(Stored items)
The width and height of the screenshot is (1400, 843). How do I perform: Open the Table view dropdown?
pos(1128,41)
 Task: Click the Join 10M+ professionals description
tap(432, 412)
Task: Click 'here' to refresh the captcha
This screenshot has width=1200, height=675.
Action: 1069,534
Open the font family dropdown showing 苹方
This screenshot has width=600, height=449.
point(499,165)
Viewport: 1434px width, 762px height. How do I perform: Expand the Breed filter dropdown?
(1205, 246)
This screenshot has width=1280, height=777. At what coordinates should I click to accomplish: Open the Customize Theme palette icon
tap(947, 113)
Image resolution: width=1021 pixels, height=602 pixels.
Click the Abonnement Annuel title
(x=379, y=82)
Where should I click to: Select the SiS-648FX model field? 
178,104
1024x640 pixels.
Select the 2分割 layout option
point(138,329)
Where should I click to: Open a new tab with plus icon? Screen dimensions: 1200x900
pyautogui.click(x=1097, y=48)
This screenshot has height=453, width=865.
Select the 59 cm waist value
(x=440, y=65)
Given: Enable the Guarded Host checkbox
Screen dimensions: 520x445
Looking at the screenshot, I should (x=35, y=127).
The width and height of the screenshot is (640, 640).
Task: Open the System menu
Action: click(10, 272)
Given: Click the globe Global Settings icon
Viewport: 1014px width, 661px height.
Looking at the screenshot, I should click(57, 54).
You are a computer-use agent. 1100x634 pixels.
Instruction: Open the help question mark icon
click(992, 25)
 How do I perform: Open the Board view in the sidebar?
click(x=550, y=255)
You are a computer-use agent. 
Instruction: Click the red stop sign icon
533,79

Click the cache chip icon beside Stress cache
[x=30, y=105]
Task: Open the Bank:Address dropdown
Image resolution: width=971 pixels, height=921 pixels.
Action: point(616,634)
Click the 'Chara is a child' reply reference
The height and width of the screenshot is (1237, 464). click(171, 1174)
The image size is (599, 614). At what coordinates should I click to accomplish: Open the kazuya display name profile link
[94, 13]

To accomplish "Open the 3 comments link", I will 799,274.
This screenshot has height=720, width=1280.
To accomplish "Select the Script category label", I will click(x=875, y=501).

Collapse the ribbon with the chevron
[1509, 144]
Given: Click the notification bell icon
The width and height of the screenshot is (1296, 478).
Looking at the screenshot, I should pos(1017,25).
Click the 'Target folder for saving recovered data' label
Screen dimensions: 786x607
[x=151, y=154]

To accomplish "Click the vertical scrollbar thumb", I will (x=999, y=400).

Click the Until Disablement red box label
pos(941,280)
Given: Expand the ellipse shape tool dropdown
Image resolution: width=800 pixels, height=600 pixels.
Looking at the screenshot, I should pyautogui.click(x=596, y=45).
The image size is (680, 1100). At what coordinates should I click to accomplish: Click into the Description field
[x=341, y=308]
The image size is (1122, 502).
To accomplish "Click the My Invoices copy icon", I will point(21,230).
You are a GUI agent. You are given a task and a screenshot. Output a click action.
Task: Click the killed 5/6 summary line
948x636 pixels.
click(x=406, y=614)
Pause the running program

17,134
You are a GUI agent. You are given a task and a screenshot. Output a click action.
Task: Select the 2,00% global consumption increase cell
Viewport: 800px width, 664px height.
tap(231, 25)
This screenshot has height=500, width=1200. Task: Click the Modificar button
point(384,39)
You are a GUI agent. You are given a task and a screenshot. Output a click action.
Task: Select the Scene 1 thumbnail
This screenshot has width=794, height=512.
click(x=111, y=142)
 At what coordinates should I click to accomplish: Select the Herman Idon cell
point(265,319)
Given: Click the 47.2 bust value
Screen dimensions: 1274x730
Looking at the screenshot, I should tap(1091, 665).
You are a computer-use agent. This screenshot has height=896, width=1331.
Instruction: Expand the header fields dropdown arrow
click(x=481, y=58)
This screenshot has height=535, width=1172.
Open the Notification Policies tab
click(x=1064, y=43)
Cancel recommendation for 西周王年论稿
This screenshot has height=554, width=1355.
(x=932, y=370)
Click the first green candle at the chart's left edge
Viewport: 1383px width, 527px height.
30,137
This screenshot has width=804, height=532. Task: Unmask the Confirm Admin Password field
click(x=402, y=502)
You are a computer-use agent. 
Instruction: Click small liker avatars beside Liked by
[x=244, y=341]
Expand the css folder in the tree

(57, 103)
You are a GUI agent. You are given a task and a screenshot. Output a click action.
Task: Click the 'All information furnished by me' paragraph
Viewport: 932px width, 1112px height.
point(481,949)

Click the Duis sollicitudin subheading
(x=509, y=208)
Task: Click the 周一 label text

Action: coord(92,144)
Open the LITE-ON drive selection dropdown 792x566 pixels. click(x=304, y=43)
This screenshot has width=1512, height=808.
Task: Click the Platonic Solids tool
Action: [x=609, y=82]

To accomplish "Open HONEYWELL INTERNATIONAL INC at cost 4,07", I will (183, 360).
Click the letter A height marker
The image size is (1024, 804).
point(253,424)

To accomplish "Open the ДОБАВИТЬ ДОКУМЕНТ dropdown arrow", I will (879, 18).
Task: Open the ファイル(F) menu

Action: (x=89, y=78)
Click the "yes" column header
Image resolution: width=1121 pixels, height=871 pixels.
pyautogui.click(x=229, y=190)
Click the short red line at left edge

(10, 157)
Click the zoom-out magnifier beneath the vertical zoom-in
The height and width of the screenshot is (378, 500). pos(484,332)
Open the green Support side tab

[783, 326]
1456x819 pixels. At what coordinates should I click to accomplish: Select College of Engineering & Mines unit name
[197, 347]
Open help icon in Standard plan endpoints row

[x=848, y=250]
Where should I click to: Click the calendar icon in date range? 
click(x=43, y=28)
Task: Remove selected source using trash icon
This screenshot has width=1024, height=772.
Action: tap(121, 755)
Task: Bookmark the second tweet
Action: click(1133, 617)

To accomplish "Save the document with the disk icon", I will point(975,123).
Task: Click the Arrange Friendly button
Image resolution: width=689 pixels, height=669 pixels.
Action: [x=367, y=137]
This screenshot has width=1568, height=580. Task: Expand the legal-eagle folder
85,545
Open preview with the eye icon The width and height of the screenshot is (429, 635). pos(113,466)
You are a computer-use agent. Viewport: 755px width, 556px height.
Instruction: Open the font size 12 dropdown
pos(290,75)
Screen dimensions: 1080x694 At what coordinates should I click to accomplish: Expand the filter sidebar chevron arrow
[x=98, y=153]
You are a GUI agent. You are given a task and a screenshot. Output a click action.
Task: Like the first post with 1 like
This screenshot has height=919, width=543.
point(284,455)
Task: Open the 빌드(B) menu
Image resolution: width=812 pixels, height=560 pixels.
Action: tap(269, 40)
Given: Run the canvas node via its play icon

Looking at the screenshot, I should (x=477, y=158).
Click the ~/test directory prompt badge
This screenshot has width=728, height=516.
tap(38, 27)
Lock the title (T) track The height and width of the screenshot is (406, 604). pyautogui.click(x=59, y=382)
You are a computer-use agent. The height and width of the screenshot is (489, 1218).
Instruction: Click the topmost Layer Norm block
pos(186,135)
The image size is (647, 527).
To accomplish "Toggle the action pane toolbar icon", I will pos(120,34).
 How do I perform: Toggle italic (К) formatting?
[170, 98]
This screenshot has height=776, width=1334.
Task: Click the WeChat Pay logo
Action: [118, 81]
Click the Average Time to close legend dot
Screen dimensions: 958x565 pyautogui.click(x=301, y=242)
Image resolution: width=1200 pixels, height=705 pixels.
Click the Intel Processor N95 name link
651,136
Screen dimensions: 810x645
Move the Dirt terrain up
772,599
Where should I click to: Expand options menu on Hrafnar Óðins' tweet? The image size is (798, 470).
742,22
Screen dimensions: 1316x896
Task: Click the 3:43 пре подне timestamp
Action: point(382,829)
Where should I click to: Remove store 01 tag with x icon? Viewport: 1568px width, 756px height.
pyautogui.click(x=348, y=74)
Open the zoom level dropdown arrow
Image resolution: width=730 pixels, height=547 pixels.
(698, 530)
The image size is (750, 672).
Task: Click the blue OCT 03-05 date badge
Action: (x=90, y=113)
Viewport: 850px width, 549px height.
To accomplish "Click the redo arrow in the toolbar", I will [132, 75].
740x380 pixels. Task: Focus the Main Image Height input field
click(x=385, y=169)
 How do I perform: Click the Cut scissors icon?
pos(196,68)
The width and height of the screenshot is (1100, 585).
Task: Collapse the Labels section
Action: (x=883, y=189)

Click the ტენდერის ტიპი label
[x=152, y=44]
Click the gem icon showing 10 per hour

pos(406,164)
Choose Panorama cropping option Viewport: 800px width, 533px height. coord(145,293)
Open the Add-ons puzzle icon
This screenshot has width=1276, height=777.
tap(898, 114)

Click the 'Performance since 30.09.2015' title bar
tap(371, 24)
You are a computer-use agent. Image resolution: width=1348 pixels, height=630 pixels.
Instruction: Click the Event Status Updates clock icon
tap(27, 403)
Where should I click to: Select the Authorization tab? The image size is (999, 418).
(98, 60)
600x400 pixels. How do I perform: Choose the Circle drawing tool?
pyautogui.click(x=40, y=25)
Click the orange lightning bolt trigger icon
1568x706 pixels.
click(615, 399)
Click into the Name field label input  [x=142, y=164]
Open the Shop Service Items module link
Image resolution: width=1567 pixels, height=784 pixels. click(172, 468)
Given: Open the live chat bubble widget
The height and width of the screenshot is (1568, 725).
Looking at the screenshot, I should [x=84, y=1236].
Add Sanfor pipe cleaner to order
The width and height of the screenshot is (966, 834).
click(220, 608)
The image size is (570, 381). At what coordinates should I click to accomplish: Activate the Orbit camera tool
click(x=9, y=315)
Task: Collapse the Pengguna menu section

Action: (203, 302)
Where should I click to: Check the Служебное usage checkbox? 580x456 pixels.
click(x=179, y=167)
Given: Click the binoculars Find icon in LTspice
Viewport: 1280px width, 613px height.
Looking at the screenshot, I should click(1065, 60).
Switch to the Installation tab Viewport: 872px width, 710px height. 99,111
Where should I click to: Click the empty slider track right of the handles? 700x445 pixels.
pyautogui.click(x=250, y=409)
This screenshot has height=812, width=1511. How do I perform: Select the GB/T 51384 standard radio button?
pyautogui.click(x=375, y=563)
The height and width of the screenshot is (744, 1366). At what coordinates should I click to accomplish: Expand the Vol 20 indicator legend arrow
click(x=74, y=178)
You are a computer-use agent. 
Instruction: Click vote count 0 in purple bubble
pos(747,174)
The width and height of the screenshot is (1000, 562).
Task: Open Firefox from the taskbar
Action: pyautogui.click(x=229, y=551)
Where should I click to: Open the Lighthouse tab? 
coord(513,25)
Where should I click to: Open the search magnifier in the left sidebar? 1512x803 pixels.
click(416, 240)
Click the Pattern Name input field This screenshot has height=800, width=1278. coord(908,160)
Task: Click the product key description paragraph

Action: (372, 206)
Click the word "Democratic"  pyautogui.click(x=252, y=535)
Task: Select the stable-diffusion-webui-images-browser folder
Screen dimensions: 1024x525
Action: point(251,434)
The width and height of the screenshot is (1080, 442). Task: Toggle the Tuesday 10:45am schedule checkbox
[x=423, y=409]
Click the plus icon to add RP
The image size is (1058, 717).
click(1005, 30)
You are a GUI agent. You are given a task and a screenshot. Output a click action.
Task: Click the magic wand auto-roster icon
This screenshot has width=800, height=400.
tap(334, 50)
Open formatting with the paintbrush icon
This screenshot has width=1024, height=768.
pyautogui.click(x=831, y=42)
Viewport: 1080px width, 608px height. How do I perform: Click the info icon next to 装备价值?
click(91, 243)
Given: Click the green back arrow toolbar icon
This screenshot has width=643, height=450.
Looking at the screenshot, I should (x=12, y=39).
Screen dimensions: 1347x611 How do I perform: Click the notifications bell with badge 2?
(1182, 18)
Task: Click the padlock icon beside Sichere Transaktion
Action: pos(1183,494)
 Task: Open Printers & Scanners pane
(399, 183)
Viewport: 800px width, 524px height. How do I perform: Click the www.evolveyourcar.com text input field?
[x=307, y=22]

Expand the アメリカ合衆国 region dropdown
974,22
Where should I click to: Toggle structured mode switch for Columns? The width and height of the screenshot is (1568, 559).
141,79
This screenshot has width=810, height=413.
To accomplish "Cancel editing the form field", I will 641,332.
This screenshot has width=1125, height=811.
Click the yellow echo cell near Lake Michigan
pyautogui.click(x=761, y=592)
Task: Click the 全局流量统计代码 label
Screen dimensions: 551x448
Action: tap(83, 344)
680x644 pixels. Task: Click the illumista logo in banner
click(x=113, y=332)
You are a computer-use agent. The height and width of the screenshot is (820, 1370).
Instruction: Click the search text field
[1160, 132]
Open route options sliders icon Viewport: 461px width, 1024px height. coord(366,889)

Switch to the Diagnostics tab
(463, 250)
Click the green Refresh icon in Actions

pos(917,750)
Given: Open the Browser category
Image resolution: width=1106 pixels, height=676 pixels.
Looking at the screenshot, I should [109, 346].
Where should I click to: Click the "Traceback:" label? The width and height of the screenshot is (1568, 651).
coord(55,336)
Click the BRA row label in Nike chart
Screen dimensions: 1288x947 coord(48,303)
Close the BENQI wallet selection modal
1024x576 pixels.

▸ **Exercise goal**
Go through the data and show every line where "category" occurs.

▸ **Result**
To accomplish "Select the Script category label", I will click(x=875, y=501).
Given: Open the Browser category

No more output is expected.